If i prevent the device from getting downlink messages, it works like i know it from v3. FYI: I disabled downlinks by changing the packet forwarder port for the downlink in the gateway to a wrong udp port.

Please don’t do that, if you want to ‘experiment’ set up or purchase your own instance. TTN(CE) aka V3 rightly expects associated nodes to correctly handle, process and where necessary react/respond to any downlinks, inc. MAC commands, adr settings, channel settings etc. In many cases if you cripple the node the NS will continue to attempt retry, if even for a short while. This is a waste of both NS resource and the spectrum/gw capacity… your experiment may be forcing additional gw downlinks that render said gw deaf to other uplinks in the community… :frowning:

No problem. I do that only for testing a few minutes, but i will respect that in the future.

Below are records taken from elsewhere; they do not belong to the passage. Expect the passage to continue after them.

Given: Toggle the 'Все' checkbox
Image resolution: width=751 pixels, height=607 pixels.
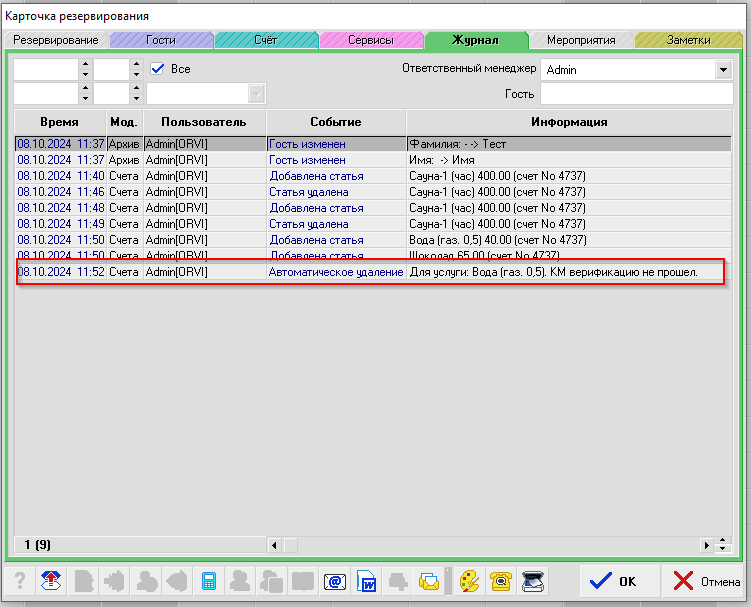Looking at the screenshot, I should [157, 69].
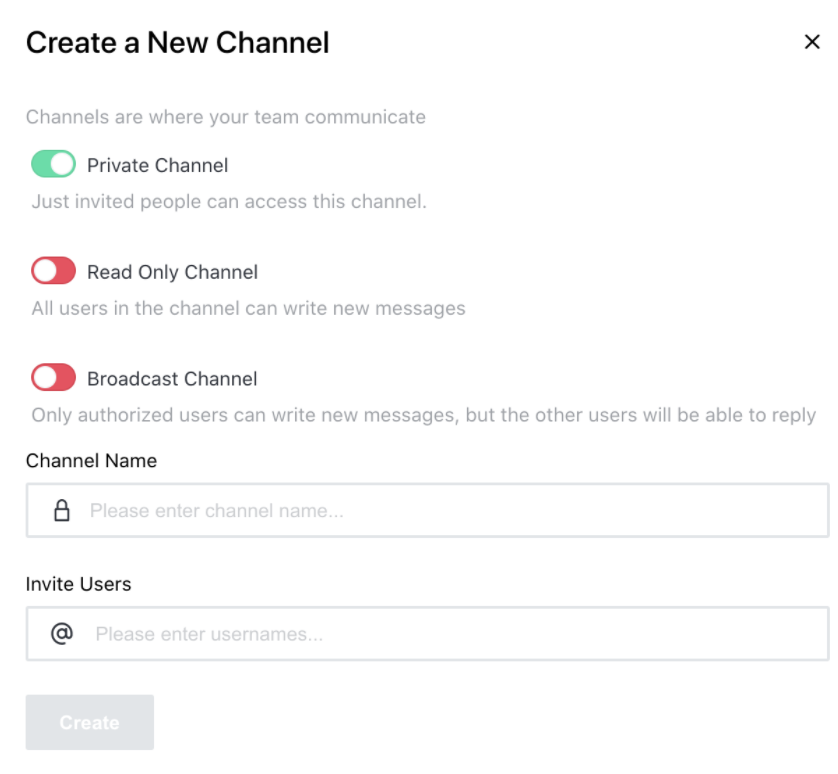Click the 'Channels are where your team communicate' text
This screenshot has height=774, width=838.
coord(225,117)
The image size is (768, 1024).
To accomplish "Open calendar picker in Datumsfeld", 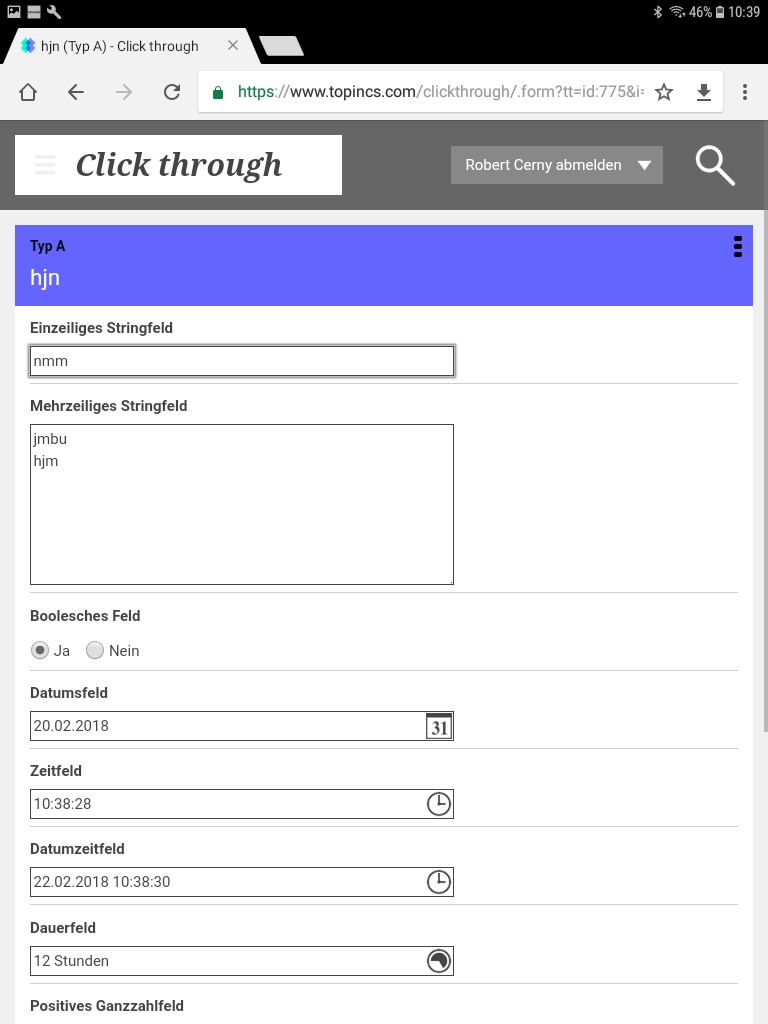I will [439, 726].
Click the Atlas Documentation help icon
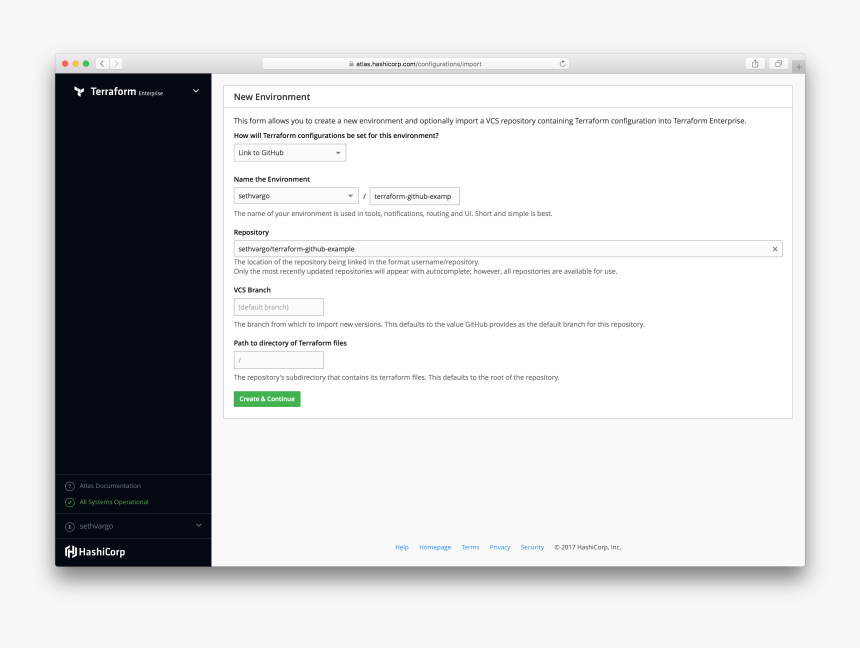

But what about my problem? If there is a bug in TTN v3 that forces device to SF12, i think thats a bigger issue because of the waste of airtime…

There’s nothing to “investigate” - you can “dry lab” this since it’s all very predictable.

Slower spreading factors take longer to transmit a message. You can calculate exactly (and I really mean, extra exactly exactly, as it’s a critically key part of the protocol) how long the airtime of a given message takes at given air settings including spreading factor.

You then simply multiply that by the power consumption of the radio at a given power setting, and that of the MCU if it stays awake rather than sleeps until the DIO completion interrupt…

I am working on this as part of a scientific thesis. A normal MCU does not always behave deterministically, especially when confirmed messages come into play. A dry test is not an option. But that is not the point here.

My problem is that the NS upgrades the device to SF12 after its first message, which is not normal?

There is nothing in the log that shows that the NS has sent a message.

I’m sure you are fully aware you can only send 10 per day and that if you search the forum, we prefer people to send one a week or less.

Which you can simulate with a point to point setup.

I see two downlinks (20:33:45 and 20:33:53). Data preview says change of RX1 Delay, but u could see the SF goes from 7 to 12.

I see one downlink scheduled after the uplink had been received.

You shouldn’t be using confirmed messages on TTN, and really not on LoRaWAN in general.

You also shouldn’t base a thesis on uncontrolled air conditions at a given instant in time.

That or controlled lab circumstances are actually the only sort of thing that would have any true validity. Maybe you’d prefer to transmit into a resistive dummy load.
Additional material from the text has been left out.